In the few weeks that he had been back Steve had not had the time to know every head on his wide-scattered acreage; as the steers had trotted through the shadows and into the open his eyes had been less for them than for the coming of Blenham and he was not sure of the brands.
He felt that Terry's eyes, as Terry sat very still on her log, were steadily upon him.
"Blenham," he said curtly, "I don't know whose cattle those are. But I do know this much: If they are mine I am going to have them back; if they are not mine I am going to have them back just the same."
"How do you make that out?" demanded Blenham.
"I make out that neither you nor any other man has any business driving stock off my range without consulting me first."
"They're Big Bend cows," muttered Blenham. "The ol' man's orders----"
"Curse the old man's orders!" Steve's voice rang out angrily. "If he can't be decent to me, can't he at least let me alone? Need he send you here to do business with me? If you want orders, Blenham, you just take these from me: Ride back to the old man on Big Bend ranch and tell him that what stock is on my ranch I keep here until he can prove it is his! Understand? If he can prove that these steers belong to him--and I don't believe he can and you can tell him that, too--why then, let him send me the money to pay for their pasturage and he can have them. And in the meantime, Mr. Blenham, get out and be damned to you!"
For the moment Steve lost all thought of Terry sitting very still so close to him, his mind filled with his grandfather and his grandfather's chosen tool. So when he thought that he heard the suspicion of a stifled giggle, a highly amused and vastly delighted little giggle, he was for the instant of the opinion that Blenham was laughing at him.

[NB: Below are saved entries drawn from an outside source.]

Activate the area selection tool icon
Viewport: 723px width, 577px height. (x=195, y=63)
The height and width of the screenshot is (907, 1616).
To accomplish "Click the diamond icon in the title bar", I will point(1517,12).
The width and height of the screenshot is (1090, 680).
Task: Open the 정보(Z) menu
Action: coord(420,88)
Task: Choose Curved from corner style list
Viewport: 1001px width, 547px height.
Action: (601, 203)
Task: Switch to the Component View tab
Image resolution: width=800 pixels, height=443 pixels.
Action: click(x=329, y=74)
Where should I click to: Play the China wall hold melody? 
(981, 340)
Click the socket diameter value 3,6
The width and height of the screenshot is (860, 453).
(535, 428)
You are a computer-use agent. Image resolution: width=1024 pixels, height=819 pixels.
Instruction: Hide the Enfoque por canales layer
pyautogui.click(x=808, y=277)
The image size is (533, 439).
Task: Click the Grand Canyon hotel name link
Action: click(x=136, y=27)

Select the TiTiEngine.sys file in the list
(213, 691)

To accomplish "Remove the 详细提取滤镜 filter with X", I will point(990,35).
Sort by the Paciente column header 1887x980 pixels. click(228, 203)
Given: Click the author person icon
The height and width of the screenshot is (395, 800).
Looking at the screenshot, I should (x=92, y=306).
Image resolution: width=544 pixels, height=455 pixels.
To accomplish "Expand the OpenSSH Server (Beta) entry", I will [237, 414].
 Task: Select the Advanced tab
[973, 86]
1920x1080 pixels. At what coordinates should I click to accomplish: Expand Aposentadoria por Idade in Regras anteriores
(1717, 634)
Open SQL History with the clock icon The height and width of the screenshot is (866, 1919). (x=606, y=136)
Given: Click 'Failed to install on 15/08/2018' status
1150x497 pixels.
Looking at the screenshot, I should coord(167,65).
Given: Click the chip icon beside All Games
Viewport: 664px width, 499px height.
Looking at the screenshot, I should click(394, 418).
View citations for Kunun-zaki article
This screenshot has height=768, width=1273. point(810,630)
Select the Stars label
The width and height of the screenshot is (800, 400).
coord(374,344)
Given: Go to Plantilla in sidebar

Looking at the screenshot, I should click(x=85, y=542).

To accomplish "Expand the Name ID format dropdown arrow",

But the intruder was all seriousness. He sat motionless, his glance stony, his thought veiled, his one good eye giving no more hint of his purpose than did the patch over the other eye. In the end he shrugged.
"My orders," he said finally, "was simply to haze them steers back to the Big Bend. The ol' man didn't say nothin' about startin' anything if you got unreasonable." Again he shrugged elaborately. "I'll come again if he says so," he concluded and, jabbing his spurs viciously into his horse's flanks, his sole sign of irritation, Blenham rode away through the woods.
"He let go too easy," murmured Terry. "He's got a card in the hole yet."
Her eyes followed the departing rider, she pursed her lips after him.
Steve turned and looked down upon her.
"I hope you don't mind if I trespass to the extent of riding after those steers?" he offered. "I want to drive them back and at the same time I don't mind making sure that Blenham is still on his way."
Terry regarded him long and searchingly.
"Go ahead," she said at last. And, as though an explanation were necessary, she continued: "There's just one animal I hate worse than I do a Packard! For once the fence is down between you and Temple land, Steve Packard."
"Let's keep it down!" he said impulsively. "You and I----"
"No, thanks!" Terry rose swiftly to her feet, balancing on her log, reminding him oddly of a bright bird about to take flight. "You just remember that there's just one animal I hate _almost_ as much as I do Blenham; and that that's a Packard."
And so she jumped down from the log and left him.